As part of NetDEF, I’ve been working with different SDN controllers, including; the Brocade Vyatta Controller v1.1.1 (BVC), the OpenDaylight Controller (Helium Release) and the ONOS v1.0 Controller. Of the three, the Brocade Controller has been the most user-friendly and straightforward.
To install the Brocade Vyatta Controller, simply sign up, download, read the quick guide and follow the instructions. As Lisa Caywood points out in her blog post, there is even a nice video “Install Brocade Vyatta Controller” with links to the files needed to install BVC.
For my testing, I used a Ubuntu 14.0.4 Server VM with 6G RAM and 32G Disk to run BVC. For OpenFlow switches I used a pair of Pica8 3290’s running PicaOS v2.5 in crossflow mode. For end hosts I used four VMs Linux VMs and eight IXIA ports. The BVC was connected to the switches via the management network.
My first test was to ping between VM1-VM4. Which showed the correct information in the BVC topology screen:
Next, I installed the BVC Path Explorer (the installation was simple and went as shown in the documentation). I added a few paths, including one that crossed switches and everything worked as expected.
Once I had everything working as expected with four hosts, I added a few more (about 84).

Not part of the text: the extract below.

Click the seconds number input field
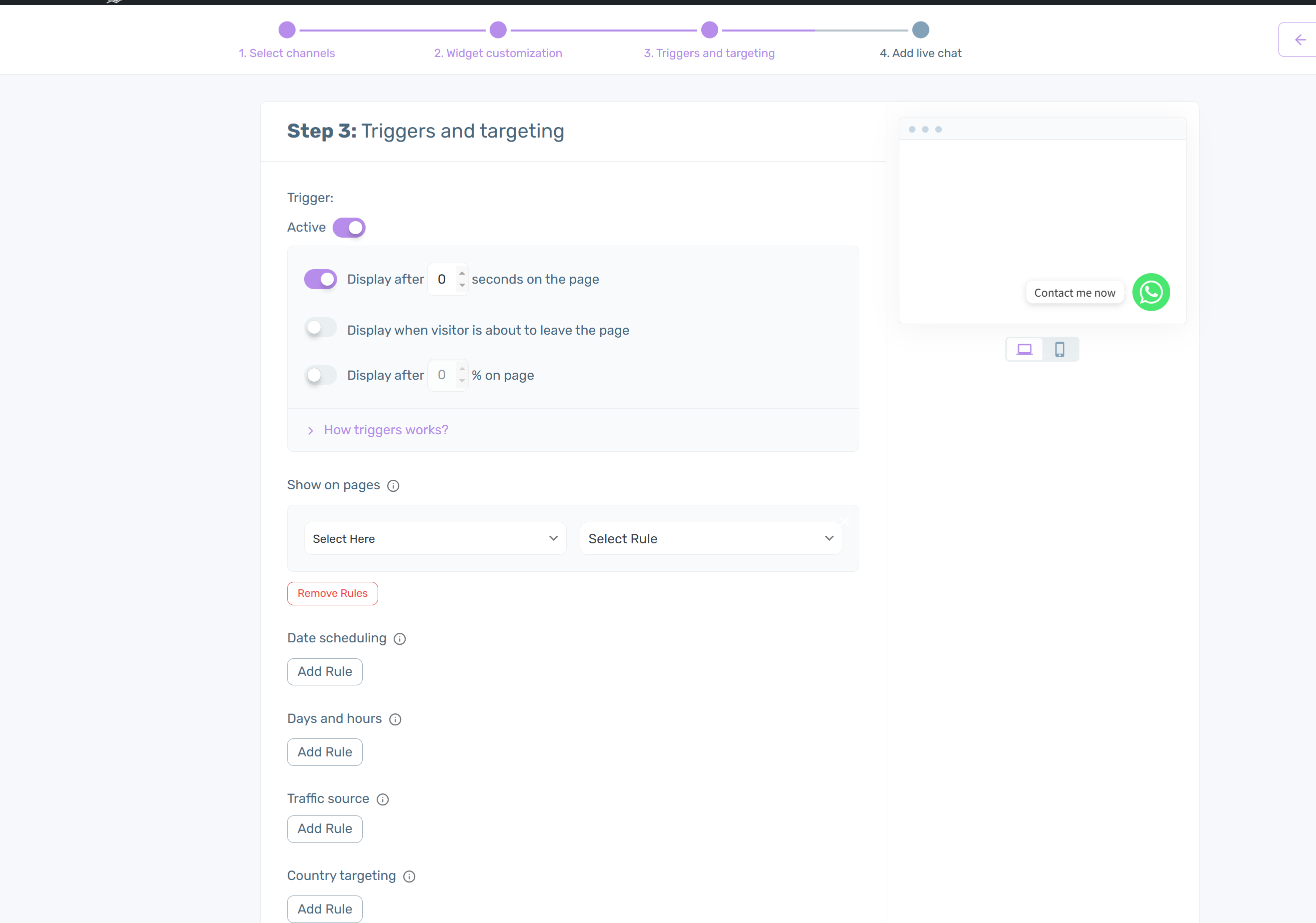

The BVC had no issue adding all of the hosts and allowing them to be interacted with.
I also did some testing using postman (a chrome REST API plugin). Thanks to Keith Burns, who pointed this tool out to me.
Above is the output of the GET topology command, neatly formatted in JSON.
Above is the output of the OpenDaylight inventory API call, showing some of my hosts.
While I am just starting my testing and plan to do more extensive work utilizing the Vyatta vRouter connector, IXIA OpenFlow tester and other tools/add-ons, I am impressed with the release of BVC 1.1.1. The software and tools appear to be reasonably stable while the documentation is clear and professional.